I recettori per i fattori di crescita dei fibroblasti (FGFR) presentano attività tirosino chinasica (TK) e vengono processati attraverso differenti fasi di maturazione/glicosilazione che avvengono nei compartimenti cellulari della via di secrezione. In questo studio abbiamo determinato due nuovi eventi che caratterizzano la biosintesi dell’FGFR3. Innanzitutto, dimostriamo che una limitata frazione del recettore selvaggio immaturo, ricco in mannosi, è sottoposta a dimerizzazione transeunte nelle fasi precoci della via secretoria. Diversamente, le forme glicosilate mature, proseguono verso la superficie cellulare come monomeri. L’efficienza di dimerizzazione del recettore è aumentata dall’attività chinasica costitutiva associata alla mutazione K650E del FGFR3, ritenuto nel reticolo endoplasmico (ER) e responsabile della displasia tanatoforica di tipo II (TDII). Dimostriamo, infatti che l’abrogazione di tale attività chinasica riporta l’efficienza di dimerizzazione ai livelli basali osservati per il recettore selvaggio. Dimostriamo, inoltre, che il mutante K650E dimerizza e trans-fosforila l’FGFR3 selvaggio nella sua forma immatura supportando l’ipotesi che la dimerizzazione tra il recettore mutato e quello selvaggio comporti il sequestro di quest’ ultimo nel ER. Tale evento potrebbe spiegare il carattere genetico “dominante” dell’allele K650E nella TDII. Per mezzo della tecnica di “complementazione dei frammenti proteici basata sulla ricostituzione della fluorescenza” confermiamo la dimerizzazione del FGFR3 in vivo. Mostriamo inoltre che l’FGFR3 è una proteina cargo per la lectina mannosio-specifica ERGIC-53. Nell’insieme questi dati evidenziano che la dimerizzazione transeunte è un evento nella biosintesi dell’FGFR3 ed ipotizziamo possa fare parte di un meccanismo di “controllo qualità” di preassemblaggio del recettore, dal momento che l’attivazione funzionale del FGFR3 avviene sotto forma dimerica ed è conseguente all’interazione con il ligando specifico FGF, sulla superficie cellulare. Mostriamo inoltre, per la prima volta la presenza di complessi ERGIC-53/FGFR3 suggerendo un ruolo per ERGIC53 nel trasporto di FGFR3 dal ER al Golgi. Osserviamo infine che anche l’FGFR2, un altro membro della famiglia degli FGFR, presenta un livello ‘basale’ di dimerizzazione delle forme immature ricche in mannosio, suggerendo che tale dimerizzazione intracellulare possa essere un meccanismo comune a tutti i membri della famiglia degli FGFRs.

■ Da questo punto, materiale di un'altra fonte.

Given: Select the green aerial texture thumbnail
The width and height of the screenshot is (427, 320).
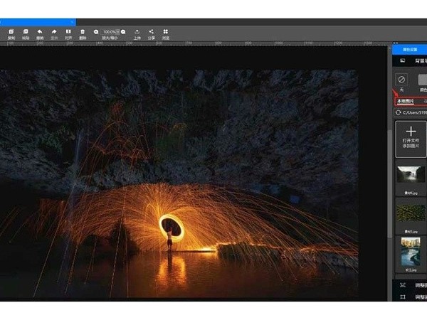Looking at the screenshot, I should (x=411, y=212).
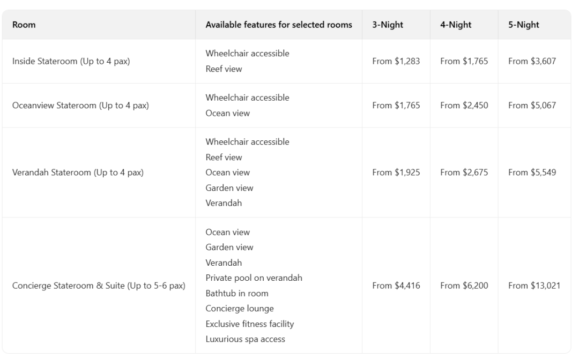Select the Inside Stateroom row label
Image resolution: width=579 pixels, height=359 pixels.
(x=71, y=61)
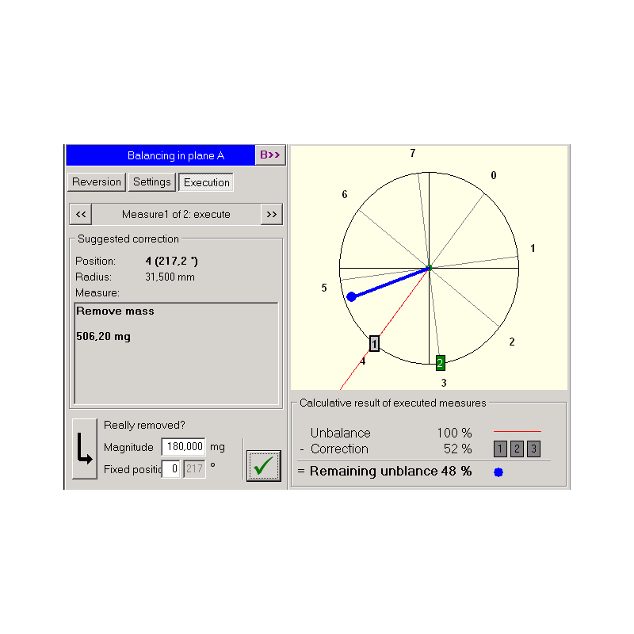Viewport: 634px width, 634px height.
Task: Click the Remove mass measure text box
Action: [176, 353]
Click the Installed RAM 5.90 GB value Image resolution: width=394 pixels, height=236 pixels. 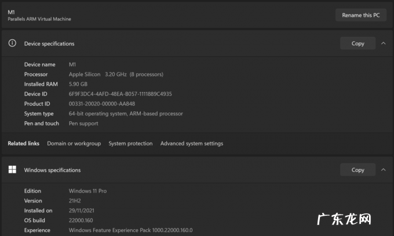pos(78,84)
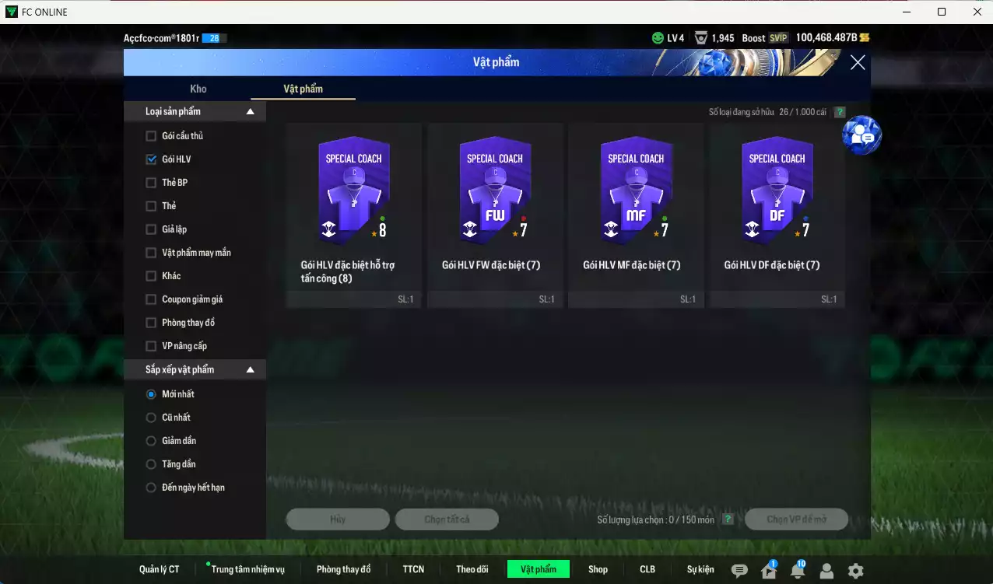Image resolution: width=993 pixels, height=584 pixels.
Task: Open the profile person icon at bottom right
Action: click(x=826, y=570)
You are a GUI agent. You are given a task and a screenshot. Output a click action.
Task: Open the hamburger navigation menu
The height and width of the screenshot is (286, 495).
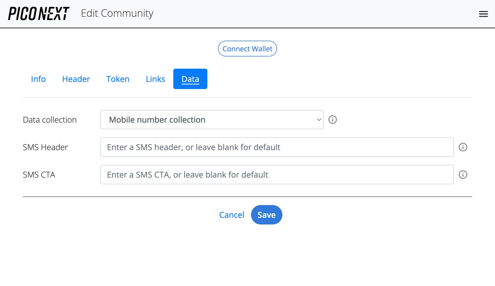pos(483,14)
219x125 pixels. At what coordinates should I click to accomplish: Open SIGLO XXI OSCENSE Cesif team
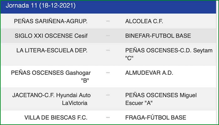(x=51, y=36)
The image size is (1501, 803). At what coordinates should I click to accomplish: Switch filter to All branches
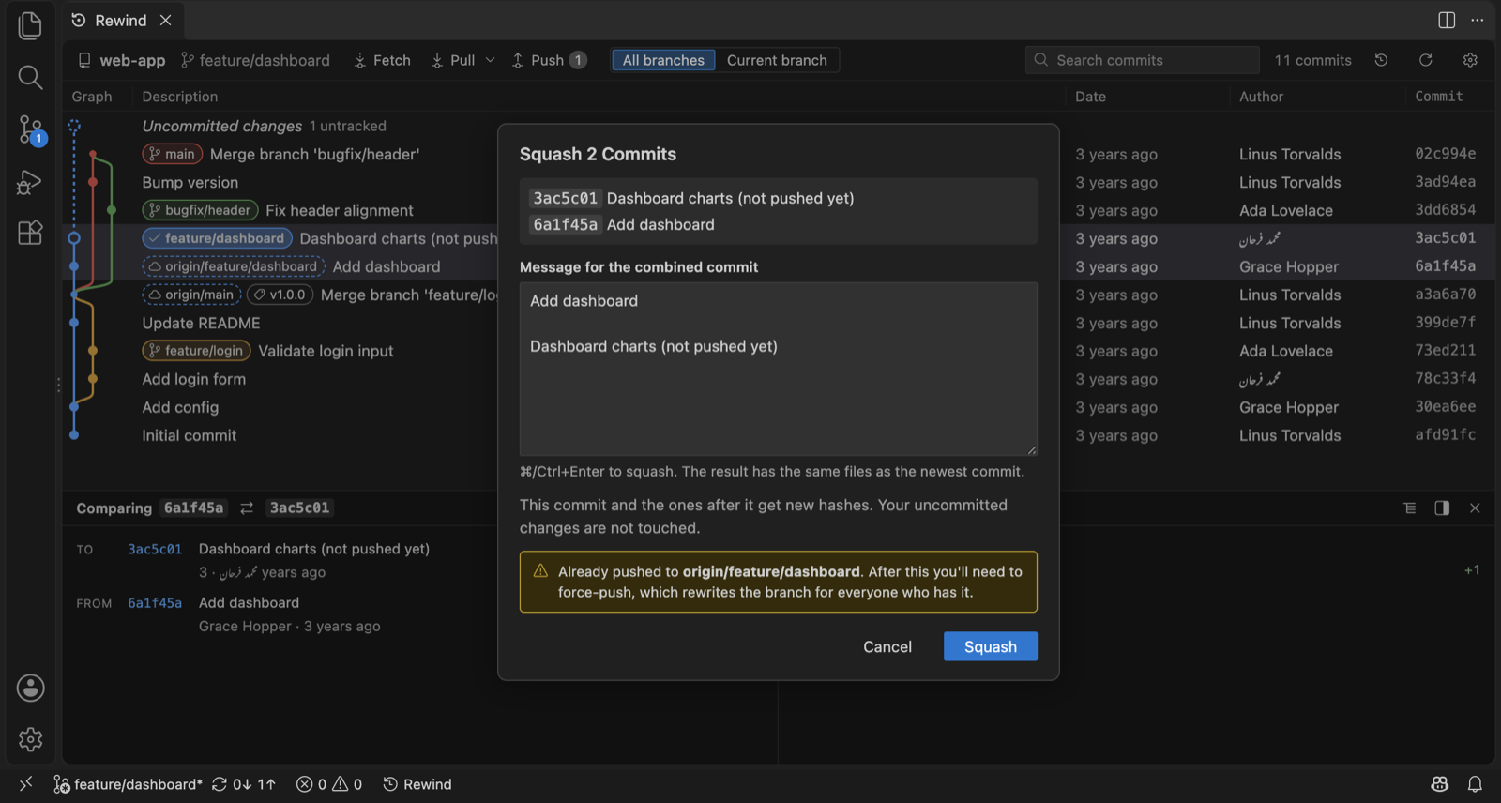click(663, 60)
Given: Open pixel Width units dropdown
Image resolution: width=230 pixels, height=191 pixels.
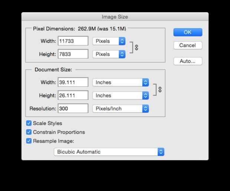Looking at the screenshot, I should tap(109, 41).
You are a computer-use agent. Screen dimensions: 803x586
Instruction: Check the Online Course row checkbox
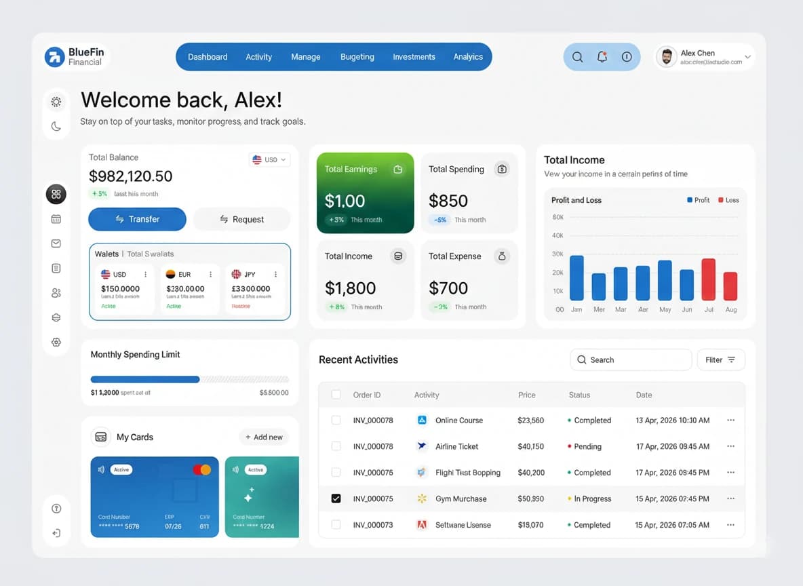(x=336, y=421)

The tyrosine kinase Fibroblast Growth Factor Receptors (FGFRs) are processed though different stages of maturation/glycosylation occurring in the various compartments of the secretory pathway. In this study, we have determined a novel event that characterizes the biosynthesis of FGFR3. We show that a limited fraction of the immature mannose-rich wild-type receptor undergoes transient dimerization in the early phase of the secretory pathway. The mature FGFR3 glycomers however, pursues the cell surface as monomers. The constitutive kinase activity associated to the K650E FGFR3 mutant that is retained in the endoplasmic reticulum (ER), increases dimerization efficiency and accordingly, abrogation of the kinase activity restores the “basal” dimerization level observed for the wild-type FGFR3. Furthermore, the K650E mutant dimerizes and trans-phosphorylates the immature wild-type FGFR3 supporting the hypothesis that dimerization of mutant and wild-type FGFR3 causes the retention of the latter in the ER. This may explain the genetic dominance of the K650E allele in the TDII disease. Fluorescence-based protein fragment complementation assay confirms FGFR3 dimerization in vivo and indicates FGFR3 as a cargo of the mannose-specific lectin ERGIC-53. Altogether these data highlight transient dimerization as a step in the FGFR3 biosynthesis and we hypothesize that this event could be part of a ‘pre-assembly quality control’ of the receptor, since the receptor function on the cell surface is exerted through the homo-dimerization upon the interaction with the specific FGF ligand. Furthermore, we show for the first time the presence of ERGIC53/FGFR3 complexes, suggesting a role for ERGIC53 in the transport of the FGFR3 from the ER to the Golgi. Finally, we observed that FGFR2, another member of the FGFR family, also shows a ‘basal’ level of dimerization of the immature mannose-rich isoforms, suggesting that intracellular dimerization could be a mechanism shared by all the members of the FGFRs family.